L’artiste

Marie-Claude Lemire

Artiste en arts visuels

514 889-2038

mc.lemire@live.ca

Galerie virtuelle Gallea

DÉMARCHE

Je poursuis mes recherches en arts visuels à travers la plasticité de diverses techniques. Que cela relève de la deuxième ou la troisième dimension. J’utilise comme support, comme médium ou comme amorce à l’exploration des parcelles de mon environnement.

Je suis très préoccupée par l’accumulation de matière que nous impose notre société de surconsommation. Toute cette matière est issue d’une quête menant à combler nos besoins, vitaux ou futiles. Autant que nos actes, les manques, les trous, les vides de notre existence nous définissent. J’explore les trous d’existence à travers des formes ou des images métaphoriques de corps fluides, imparfaits, incomplets, distordus ou transparents.

Lorsque j’en ai l’opportunité, j’utilise des matières récupérées et je fabrique à l’occasion des fusains et de l’encre avec ce qui se trouve dans mon environnement.

Mon travail des quatre dernières années porte surtout sur le rapport de l’humain et la nature et mon médium de prédilection est l’encre. Par des images où l’être humain est amalgamé à la nature, je transmets l’idée des liens étroits mais à la fois robustes et fragiles qui nous lient.

BIOGRAPHIE

Marie-Claude Lemire est une artiste multidisciplinaire en arts visuels. Elle vit et travaille sur la rive sud de Montréal, en Montérégie.

Elle 1986, elle obtient un baccalauréat en Fine arts de l’université Concordia.
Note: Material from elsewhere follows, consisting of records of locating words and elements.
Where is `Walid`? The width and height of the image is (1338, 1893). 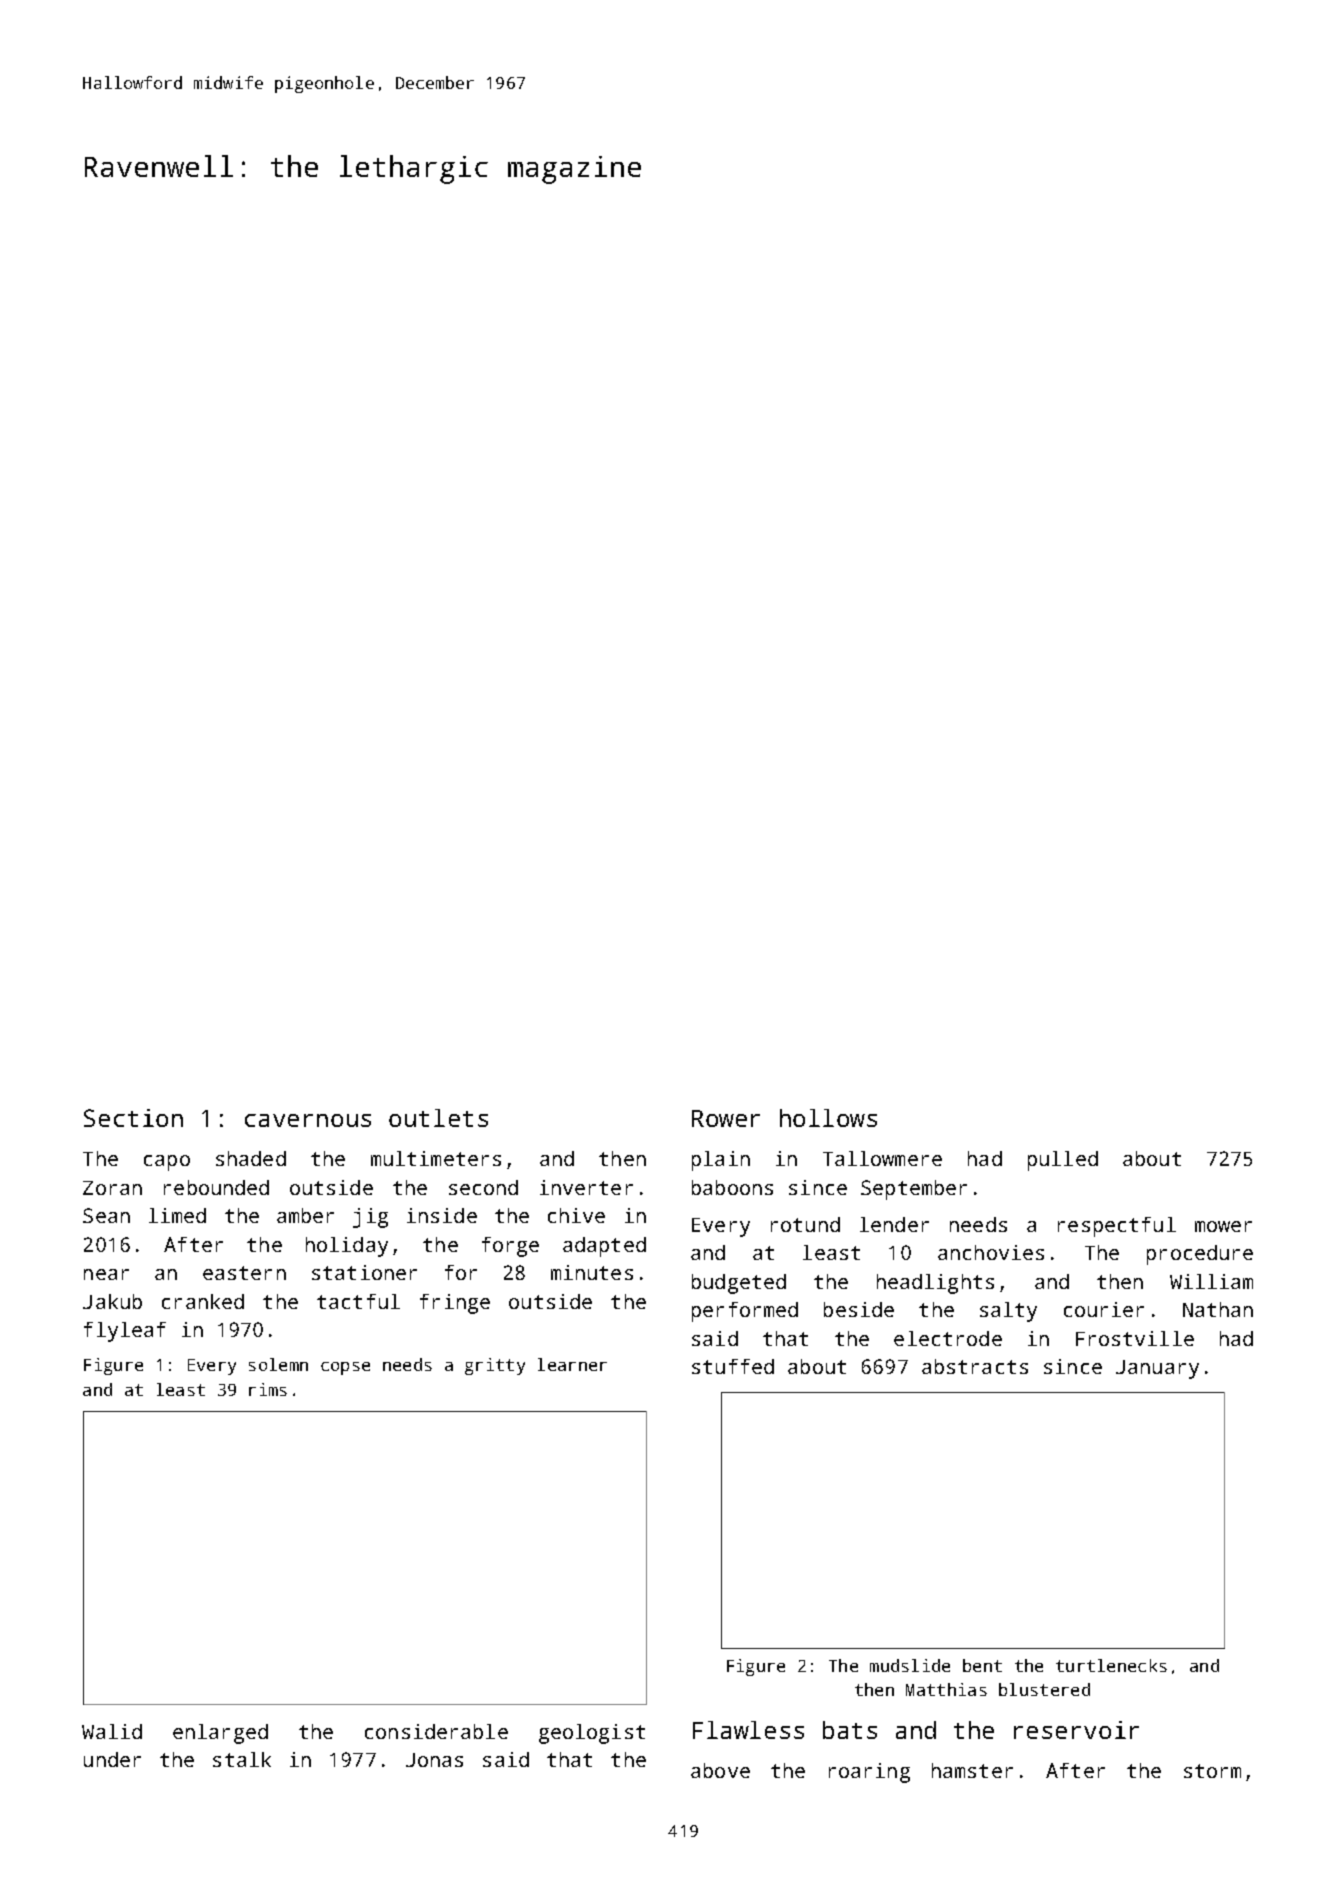 Walid is located at coordinates (112, 1731).
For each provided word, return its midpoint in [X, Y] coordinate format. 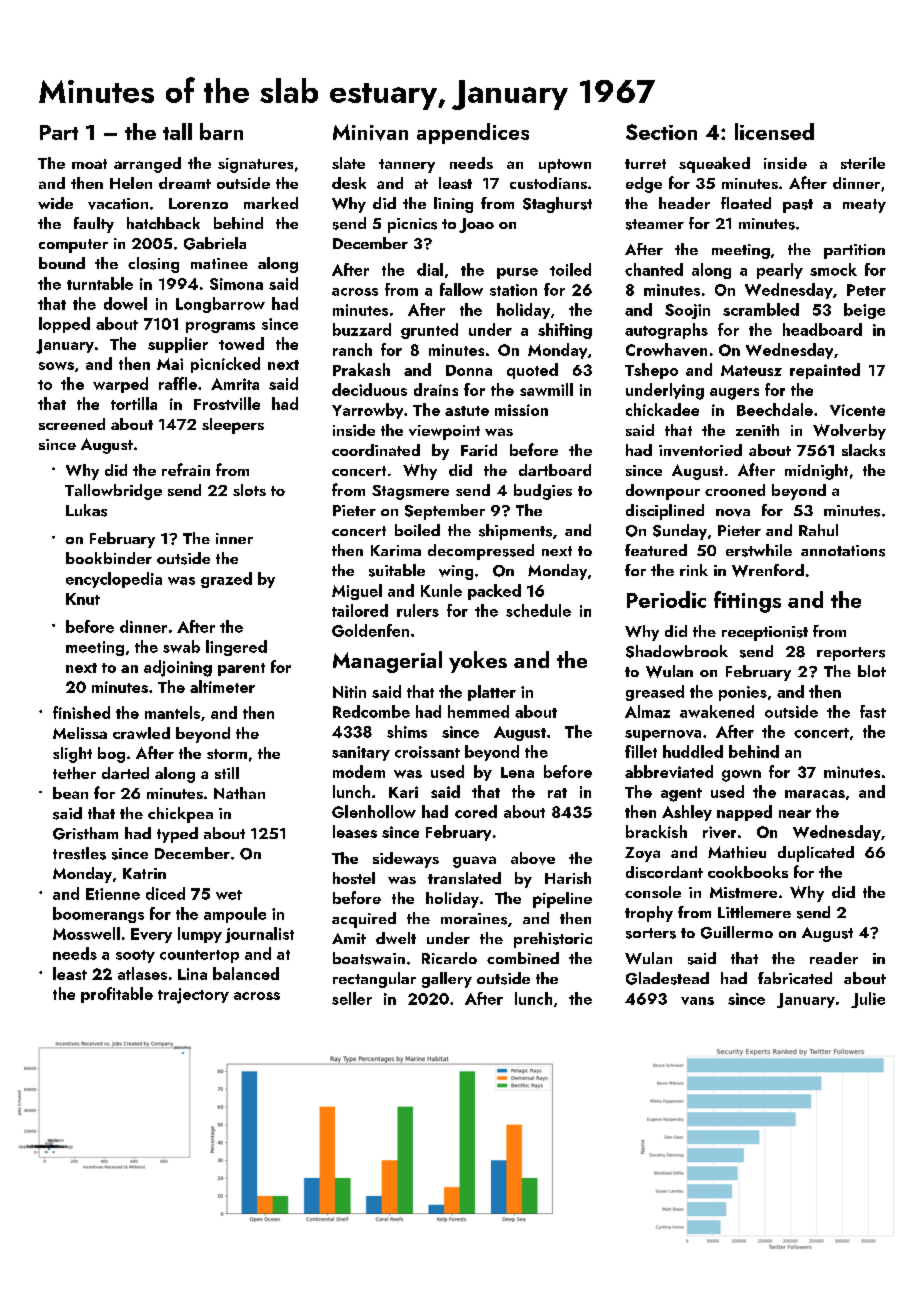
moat [89, 164]
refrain [186, 469]
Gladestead [667, 978]
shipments [515, 532]
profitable [117, 995]
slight [72, 755]
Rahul [818, 530]
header [684, 203]
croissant [427, 752]
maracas [815, 794]
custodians [548, 183]
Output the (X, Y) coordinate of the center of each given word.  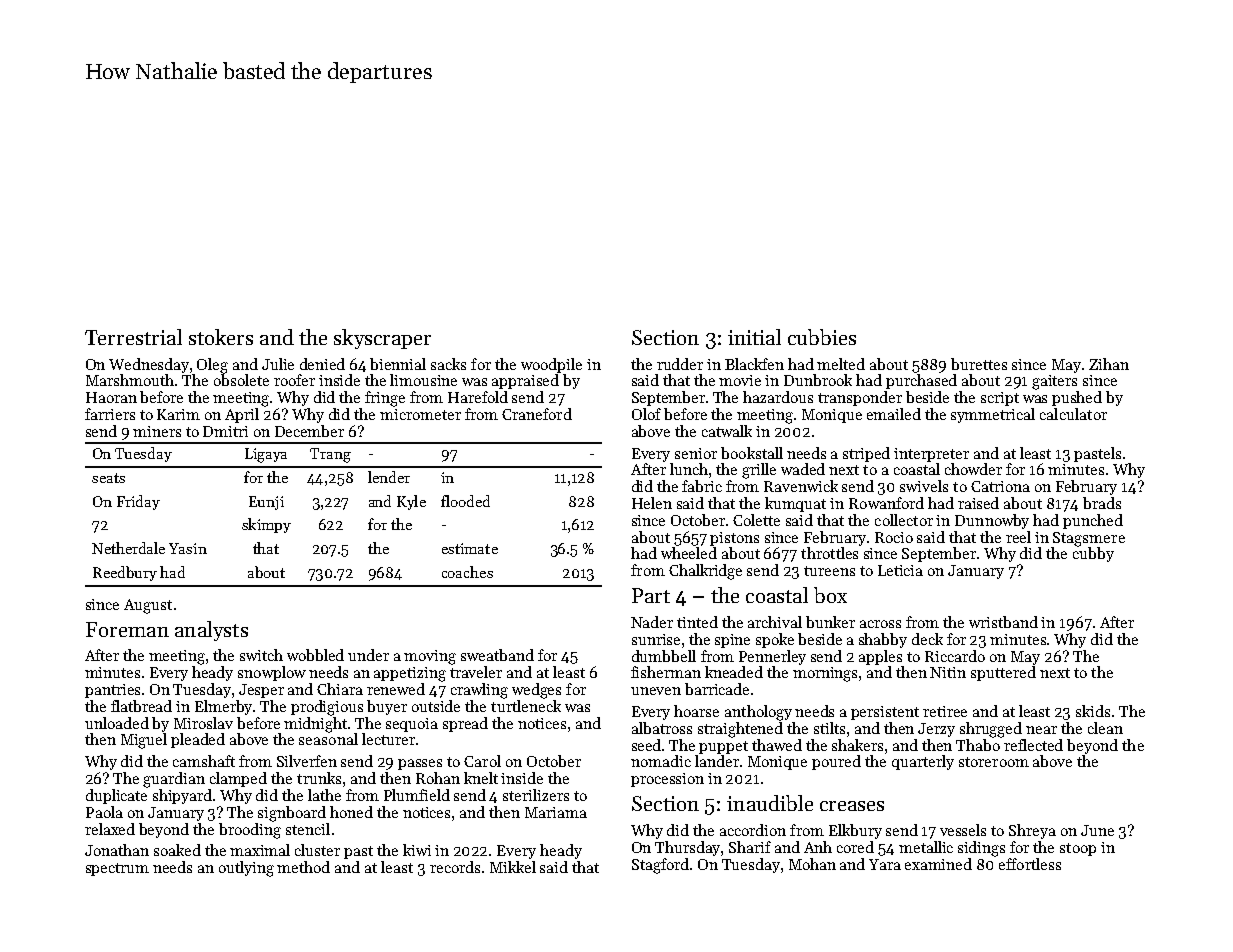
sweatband (497, 655)
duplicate (116, 796)
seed (647, 745)
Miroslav (203, 723)
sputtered (1003, 673)
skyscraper (382, 339)
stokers (221, 337)
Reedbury (125, 573)
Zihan (1109, 364)
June (1097, 830)
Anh (818, 847)
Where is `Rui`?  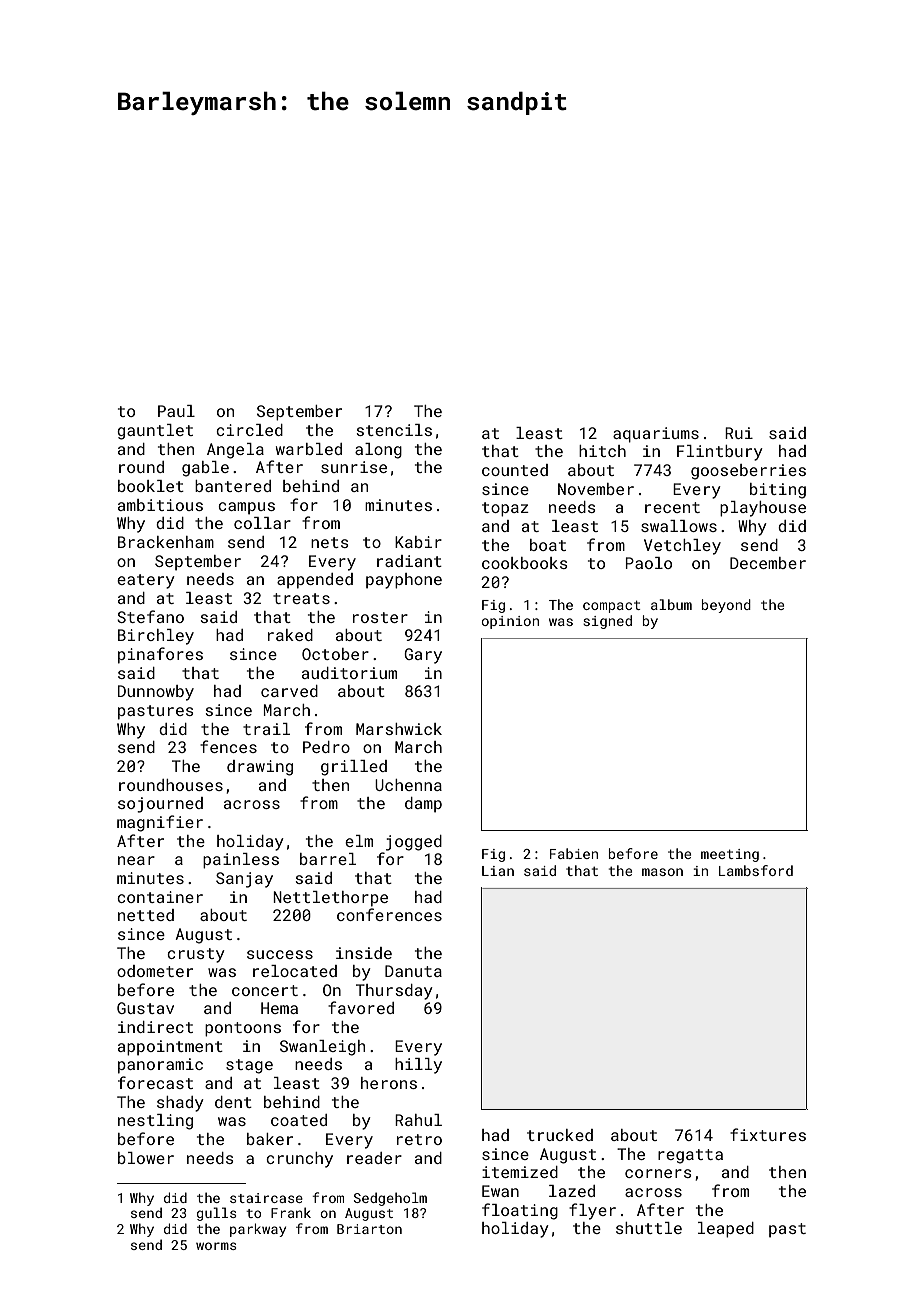
Rui is located at coordinates (739, 433).
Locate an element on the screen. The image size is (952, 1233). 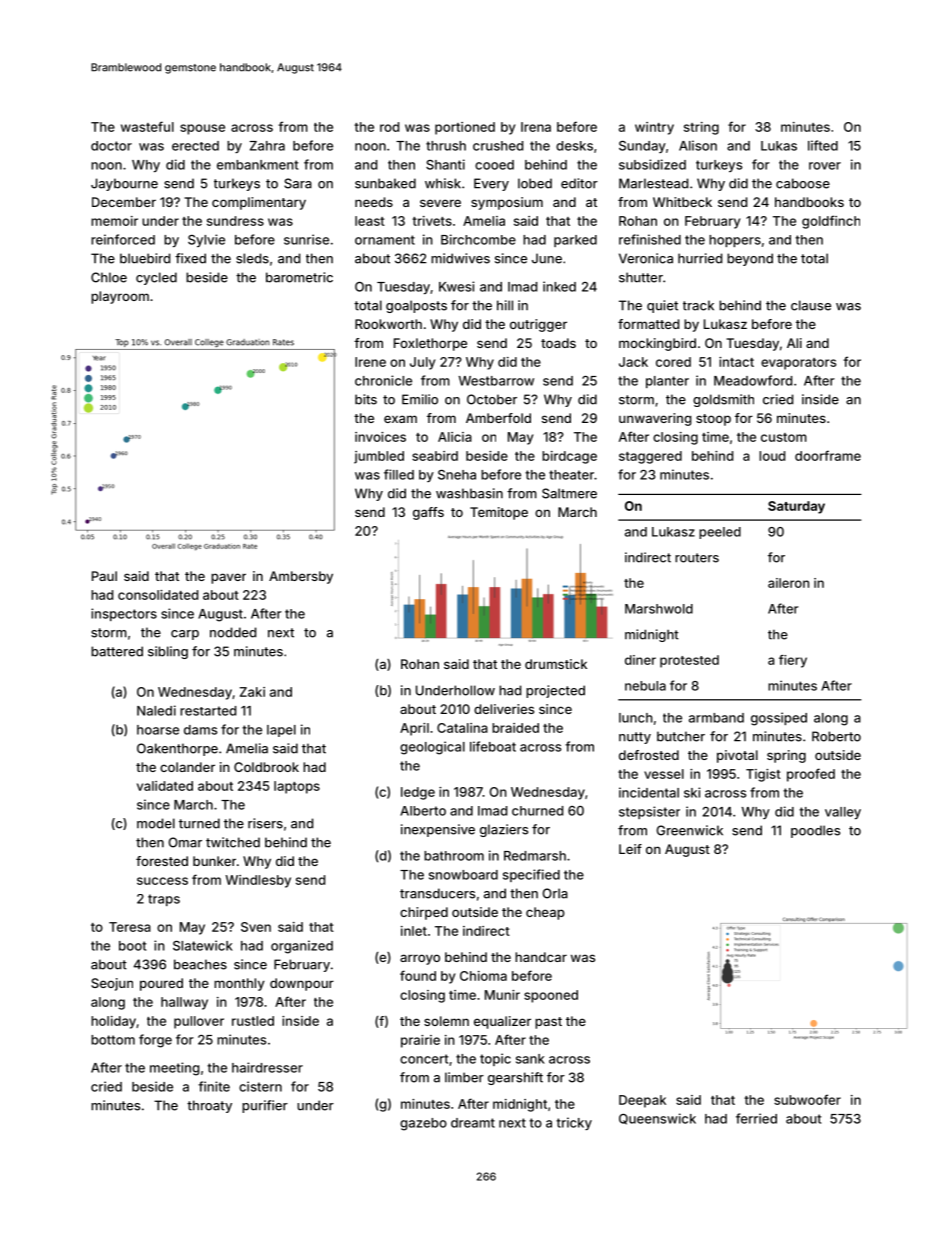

Le cours de dessin avec Mme Françoise Sullivan l’a particulièrement marquée, cours dont elle retient surtout l’enthousiasme et la fraîcheur de cette artiste infatigable. Puis, elle occupe plusieurs emplois en tant que graphiste et directrice artistique dans les villes de St-Hyacinthe, St-Lambert et Montréal (Québec). Son travail se démarque alors par sa grande créativité et une rigueur d’exécution.

En 2008, elle délaisse le métier des arts graphiques pour se consacrer au dessin et à la peinture, ses premières amours. Le besoin de s’exprimer est trop grand et de vieilles blessures la poussent à dessiner, comme un exutoire. L’humain est alors au cœur de ses croquis d’où émerge une grande charge émotionnelle.

C’est un atelier de créativité avec Michel Varin qui lui donnera la confiance de réellement prendre son envol en tant qu’artiste peintre professionnel. Au contact d’autres artistes, viendra l’exploration d’autres médiums comme le collage, la sculpture, l’assemblage, le montage photo et les œuvres in situ. Ses recherches en langage plastique sont incessantes et ses principales inspirations sont la nature, l’humain et son environnement. À partir de 2012, plusieurs participations à des expositions collectives de peinture se succèdent, certaines avec des prix d’excellence et de distinction.

Pendant la pandémie, Marie-Claude s’est lancé le défi d’un dessin par jour en plus de ses collages, peintures et sculptures. Il s’en est suivi une grande quantité d’œuvres spontanées, regroupées dans des cahiers.